> _RECORDS SUPPLIED_
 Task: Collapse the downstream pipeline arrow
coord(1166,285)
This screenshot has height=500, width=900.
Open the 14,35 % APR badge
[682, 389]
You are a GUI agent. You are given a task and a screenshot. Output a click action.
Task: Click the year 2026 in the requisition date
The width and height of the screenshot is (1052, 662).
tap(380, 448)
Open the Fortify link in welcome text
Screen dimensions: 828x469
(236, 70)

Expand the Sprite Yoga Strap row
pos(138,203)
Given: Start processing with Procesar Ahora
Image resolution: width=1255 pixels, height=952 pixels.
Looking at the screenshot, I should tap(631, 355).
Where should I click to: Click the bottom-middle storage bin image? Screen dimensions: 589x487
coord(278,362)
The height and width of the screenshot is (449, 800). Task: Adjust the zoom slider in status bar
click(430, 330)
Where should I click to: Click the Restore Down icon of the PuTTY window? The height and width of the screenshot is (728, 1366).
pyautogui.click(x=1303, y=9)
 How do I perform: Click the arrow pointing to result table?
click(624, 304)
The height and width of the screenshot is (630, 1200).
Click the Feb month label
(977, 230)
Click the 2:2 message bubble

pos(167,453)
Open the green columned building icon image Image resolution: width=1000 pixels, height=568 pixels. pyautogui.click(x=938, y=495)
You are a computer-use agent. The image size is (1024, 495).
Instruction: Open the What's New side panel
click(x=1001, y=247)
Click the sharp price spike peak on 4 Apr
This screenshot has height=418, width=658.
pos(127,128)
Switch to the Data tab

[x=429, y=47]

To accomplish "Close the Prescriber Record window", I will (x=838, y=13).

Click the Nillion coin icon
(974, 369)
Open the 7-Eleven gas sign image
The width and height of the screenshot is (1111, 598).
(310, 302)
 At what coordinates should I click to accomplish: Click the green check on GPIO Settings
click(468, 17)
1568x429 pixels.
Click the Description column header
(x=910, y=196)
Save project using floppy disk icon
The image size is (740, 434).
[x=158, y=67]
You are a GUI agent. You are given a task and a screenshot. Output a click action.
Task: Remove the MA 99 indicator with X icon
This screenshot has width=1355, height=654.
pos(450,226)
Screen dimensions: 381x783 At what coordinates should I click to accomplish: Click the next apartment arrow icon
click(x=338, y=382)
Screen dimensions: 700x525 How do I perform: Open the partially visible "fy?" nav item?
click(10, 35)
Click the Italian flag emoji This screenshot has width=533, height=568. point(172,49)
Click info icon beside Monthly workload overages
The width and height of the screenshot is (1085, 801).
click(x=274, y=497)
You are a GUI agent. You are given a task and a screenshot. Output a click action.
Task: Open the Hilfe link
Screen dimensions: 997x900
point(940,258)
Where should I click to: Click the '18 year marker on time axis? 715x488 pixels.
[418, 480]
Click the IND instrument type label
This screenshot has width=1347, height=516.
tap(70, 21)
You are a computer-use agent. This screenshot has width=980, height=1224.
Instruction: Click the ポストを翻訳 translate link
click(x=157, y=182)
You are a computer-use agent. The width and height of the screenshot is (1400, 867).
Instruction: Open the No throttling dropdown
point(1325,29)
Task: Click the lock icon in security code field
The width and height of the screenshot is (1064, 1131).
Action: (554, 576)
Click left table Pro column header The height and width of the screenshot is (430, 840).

> _TASK TO COMPLETE_
Where the listing above has a line with "Open the Fortify link in welcome text", start there, and output every line exactly through the line with "The height and width of the screenshot is (630, 1200).", which is also included.

> _EXERCISE SOLUTION_
Open the Fortify link in welcome text
Screen dimensions: 828x469
(236, 70)

Expand the Sprite Yoga Strap row
pos(138,203)
Given: Start processing with Procesar Ahora
Image resolution: width=1255 pixels, height=952 pixels.
Looking at the screenshot, I should tap(631, 355).
Where should I click to: Click the bottom-middle storage bin image? Screen dimensions: 589x487
coord(278,362)
The height and width of the screenshot is (449, 800). Task: Adjust the zoom slider in status bar
click(430, 330)
Where should I click to: Click the Restore Down icon of the PuTTY window? The height and width of the screenshot is (728, 1366).
pyautogui.click(x=1303, y=9)
 How do I perform: Click the arrow pointing to result table?
click(624, 304)
The height and width of the screenshot is (630, 1200).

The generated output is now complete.